BEGIN

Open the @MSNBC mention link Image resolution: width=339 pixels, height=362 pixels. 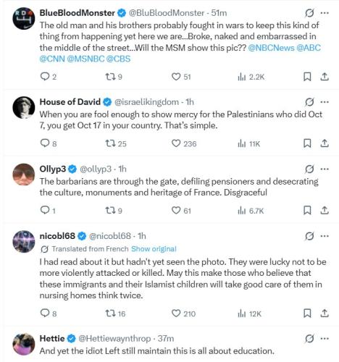tap(85, 59)
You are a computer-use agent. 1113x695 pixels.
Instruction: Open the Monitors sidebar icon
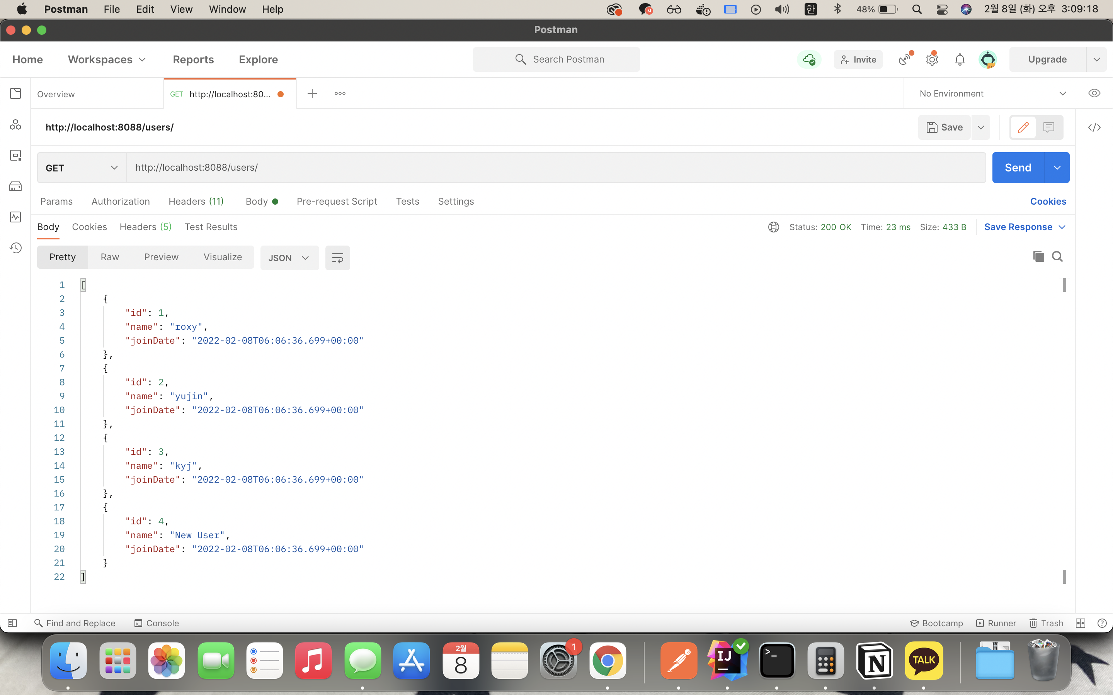15,217
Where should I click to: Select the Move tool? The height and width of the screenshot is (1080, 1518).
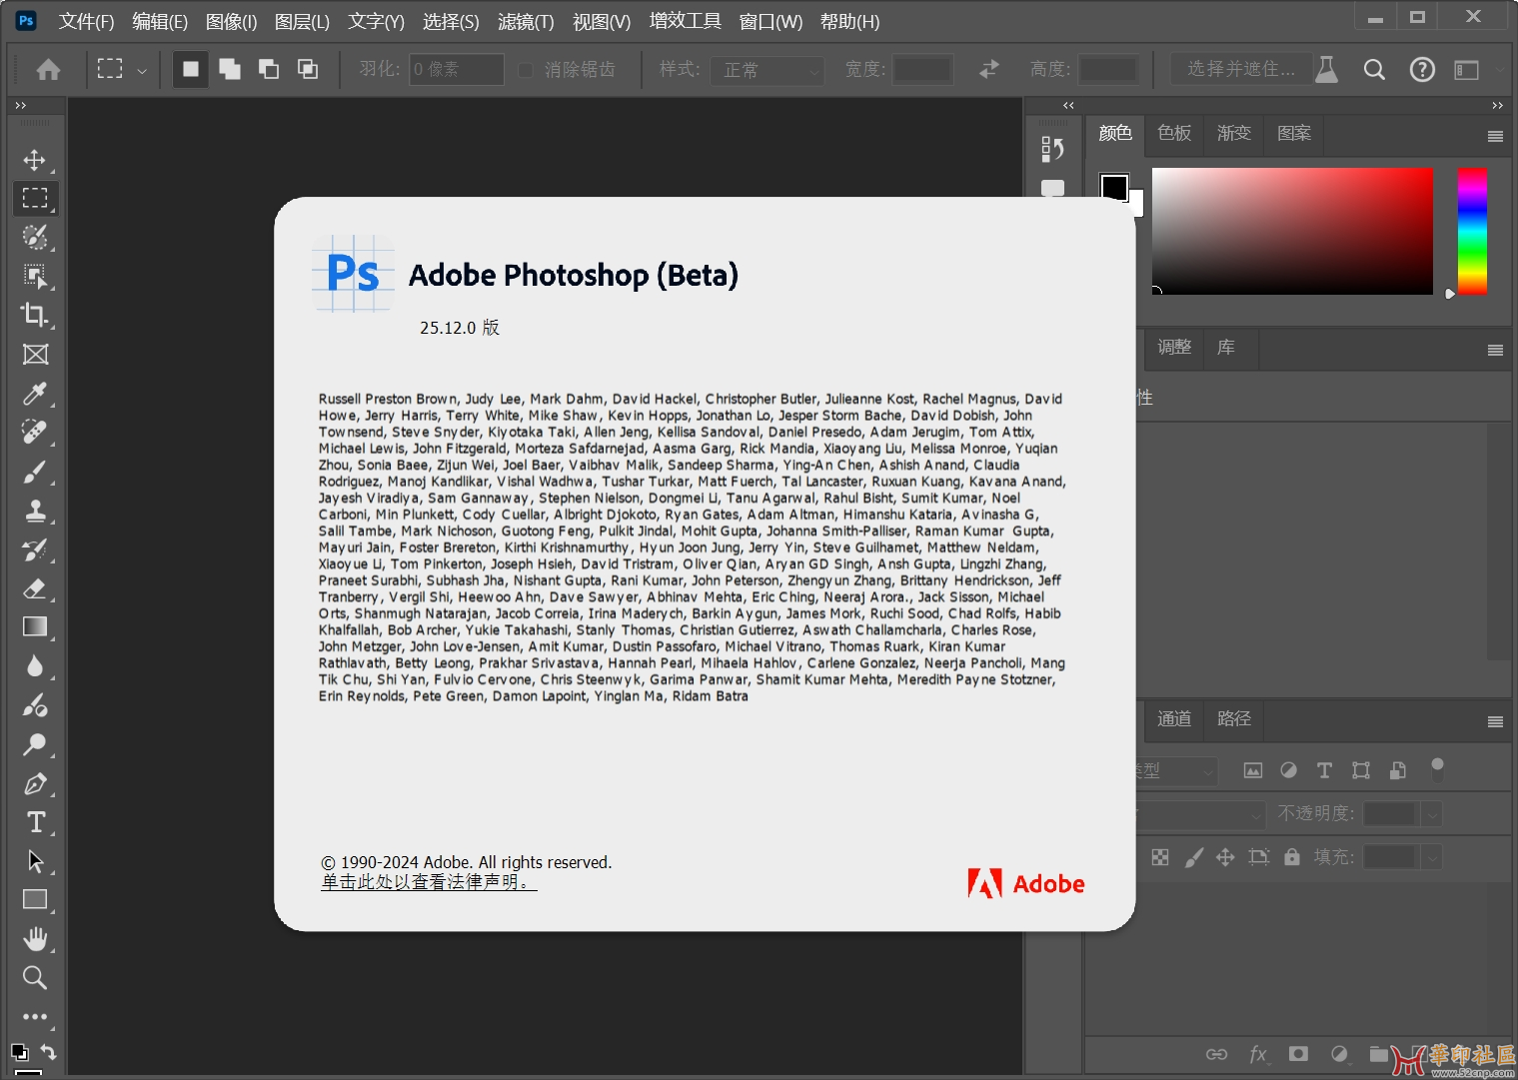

END

*SET PROBLEM*. Extract the lines starting at the one that contains "You are a computer-use" and going through the last line, and copy each one unchanged. Leave out the pictures.

*RESPONSE BELOW*.
You are a computer-use agent. 1113x695 pixels.
Instruction: Open the Monitors sidebar icon
15,217
Where should I click to: Select the Move tool? The height and width of the screenshot is (1080, 1518).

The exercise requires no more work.